Comp 150-001, TTh, 11:00-2:00, DH-339, Class 11
- Default routing
- Virtual Machines
- Python dictionaries; word-counting
- AI
Network routing tables: default route
Most real routing tables do not list every destination. They list some destinations (usually local ones), and then have a default
destination, to which is routed all traffic not otherwise covered (thus
including all "unknown" traffic). For a site with an connection to the
Internet provided by their ISP, their default route is towards the ISP.

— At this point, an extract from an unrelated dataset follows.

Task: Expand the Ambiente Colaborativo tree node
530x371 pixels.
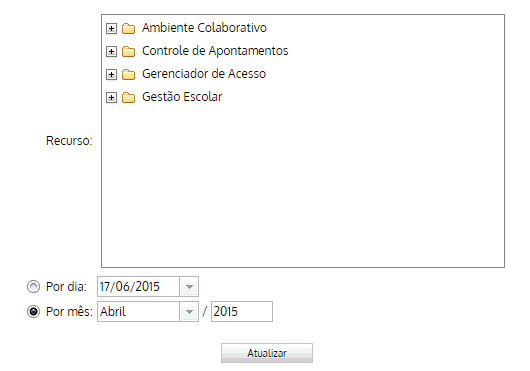Action: 111,28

Only "core" routers (or routers in the "default-free" zone) have tables
with no default entry (therefore requiring that every network be listed).
Artificial Intelligence
Chapter 13 of Dale & Lewis: Artificial Intelligence, or AI (sections 13.1, 13.2, 13.5)

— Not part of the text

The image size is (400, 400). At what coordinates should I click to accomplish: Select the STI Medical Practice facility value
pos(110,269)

There was a 2001 movie with AI as its title, but that was weird. David is a robot boy who loves his human "mommy"
Classic: 2001, Stanley Kubrick/ Arthur C Clarke 1968
HAL the computer goes nutso.
Nominal plot of movie: space flight to Jupiter, where there's a Monolith.
Real plot: HAL is tormented by conflict:
- he is to help the crew with whatever they need
- he is to conceal the true mission from them
So he tries to kill them.
What is AI?
- [Minsky]: making machines do things that people need intelligence to do. But what is "intelligence"?
- [Hayes]: study of intelligence as computation
- [Tessler]: problems we don't yet know how to solve
algorithmically. Note that this means we'll keep removing problems from
the AI category as we learn to solve them with computers.
The "Turing Test"
Turing's 1950 paper, Computing Machinery and Intelligence, in the journal MIND,
outlined the "imitation game", now known as the Turing test.
Version 1:
Man: A
Woman: B
Interrogator: C
C talks to A & B via teletype.
C's goal: guess who is who
A's goal: make C be wrong
Version 2:
A is a MACHINE
B is a person
C is the same
A tries to make C guess wrong.
There's lots of effort expended on the computer version of this,
but all fail tremendously: the usual constraint is that all
conversation must be within a given restrictive domain, and this just
isn't realistic.
Loebner prize
A competition to write programs that participate in the Turing test.
One 2005 entry (Alice, by Richard Wallace)
http://loebner.net/Prizef/2005_Contest/Alice/ALICE-Judge1.htm
Hi Alice, if you are indeed human, you should be able to tell me which is bigger, my big toe or a Boeing 747
[12:05:51] Alice:
Hi there Judge 1. Um, I think I sometimes am.I am a real person.
As you are sitting in front of your computer screen, you may be
wondering if I am a computer or a person talking.
[12:06:10] Judge 1:
Can you answer the question about the toe and the 747?
[12:06:50] Alice:
Please rephrase the question and try asking me again. As you hear
the sound of keys typing you may begin to feel more comfortable
chatting with me.
[12:07:12] Judge 1:
Which is bigger, a 747 or my big toe. Come on, answer it.
[12:08:01] Alice:
The obvious one. Please rephrase your question, Judge 1.
The feel of the keys on the tips of your fingers may remind you of some
questions you wanted to ask me about.
The winner was Rollo Carpenter's Jabberwacky:
http://loebner.net/Prizef/2005_Contest/Jabberwacky/Jabberwacky_Judge_session1.htm
2005-09-18-10-01-22 PROGRAM: Hello, my name is George and I am the human.
2005-09-18-10-02-57 JUDGE: Hi George, cslkjslw weicmslw weos, right?
2005-09-18-10-03-02 PROGRAM: Don't repeat your name, csthiang!
2005-09-18-10-03-36 JUDGE: If lsjkel lwehlx wouldn't you say?
2005-09-18-10-03-38 PROGRAM: No, he's still good.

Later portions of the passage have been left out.